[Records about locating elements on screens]
══════════

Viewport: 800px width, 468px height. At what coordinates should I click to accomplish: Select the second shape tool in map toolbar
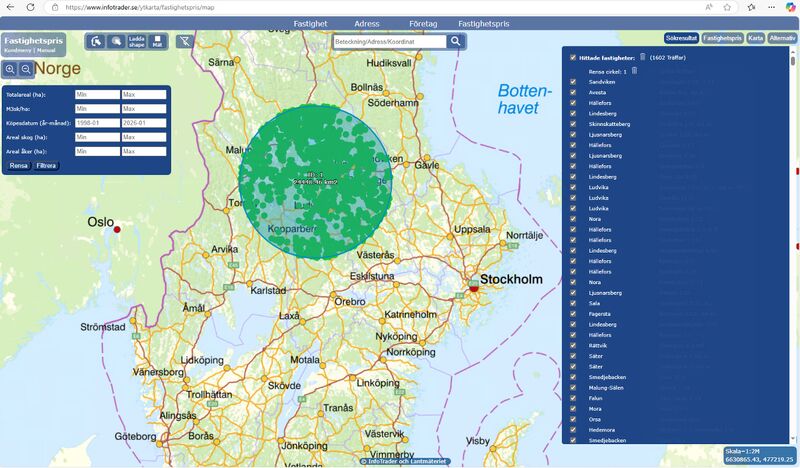[116, 41]
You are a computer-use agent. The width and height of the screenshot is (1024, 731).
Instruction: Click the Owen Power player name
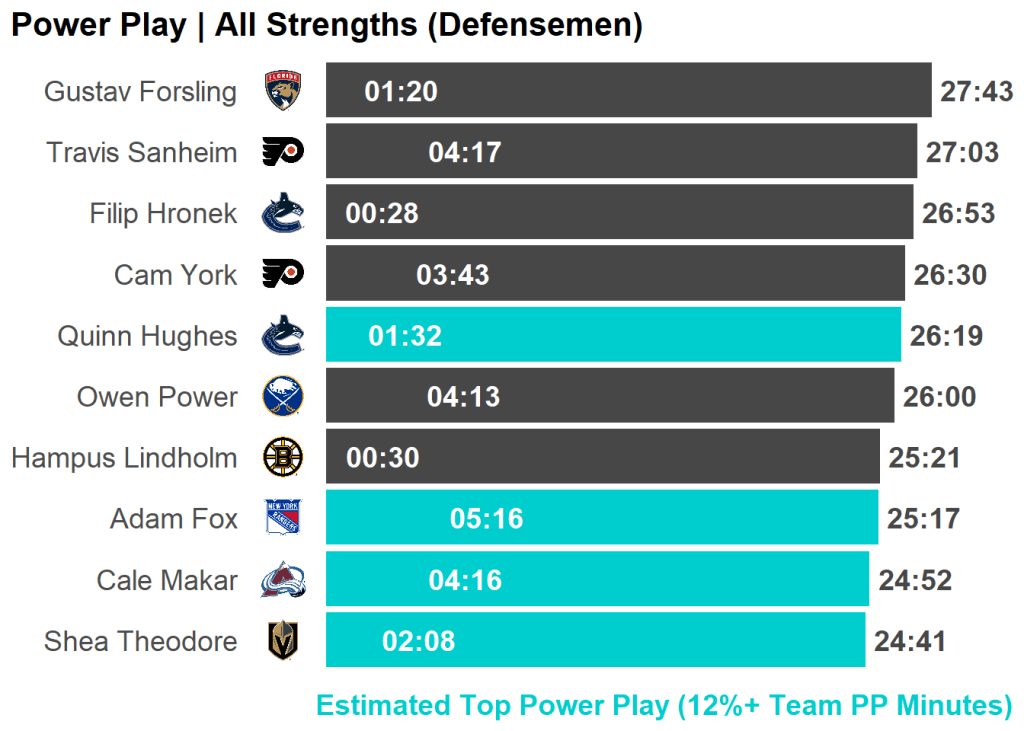tap(157, 397)
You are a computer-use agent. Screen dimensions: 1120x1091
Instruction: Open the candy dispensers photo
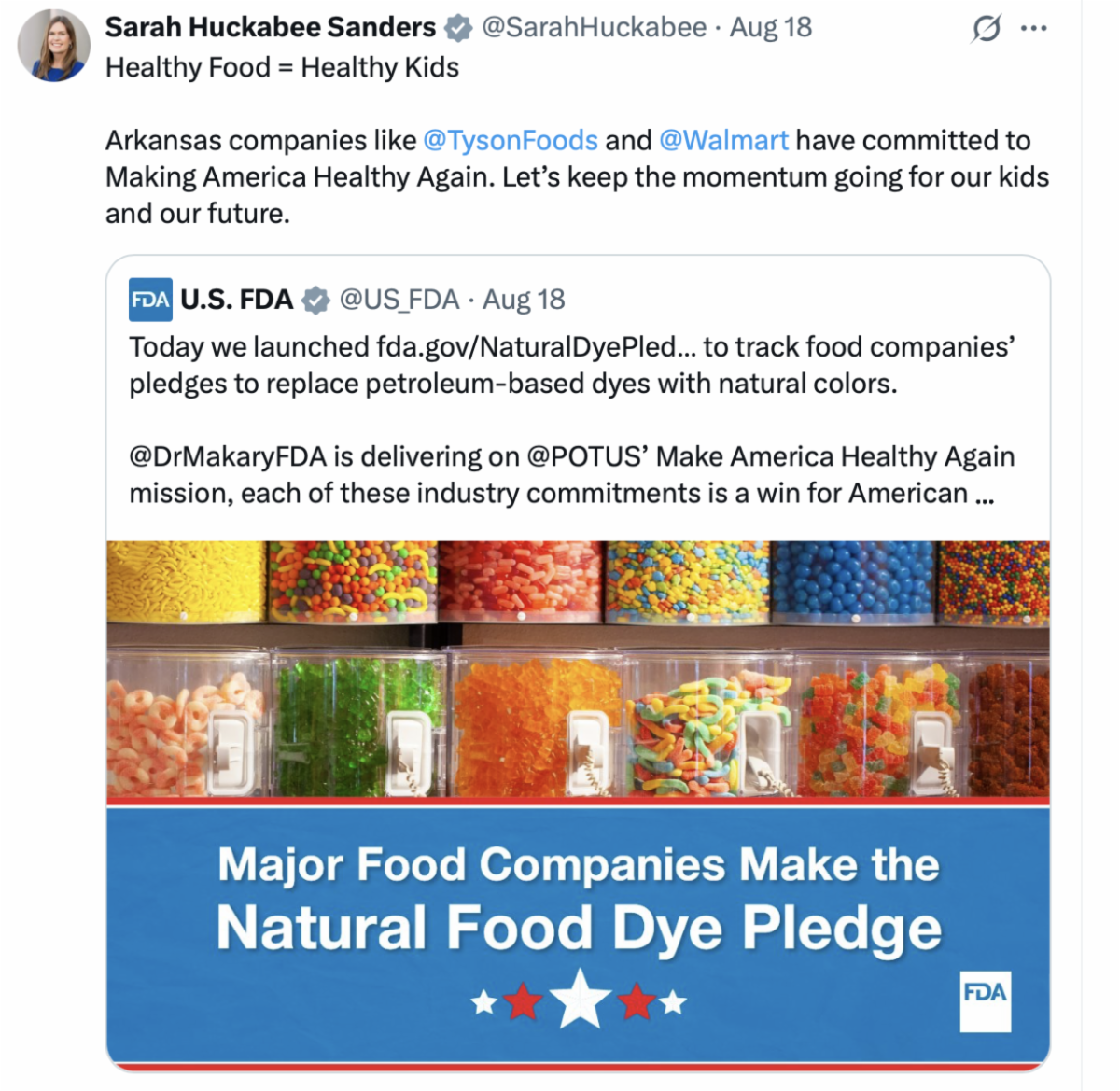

══════════

▶ THE EXERCISE: Extract every line of the entries above that contains the string "agent", treating case as significant.

▶ TASK RESULT:
You are a computer-use agent. The width and height of the screenshot is (1024, 731).
You are a computer-use agent. Screen dimensions: 1120x1091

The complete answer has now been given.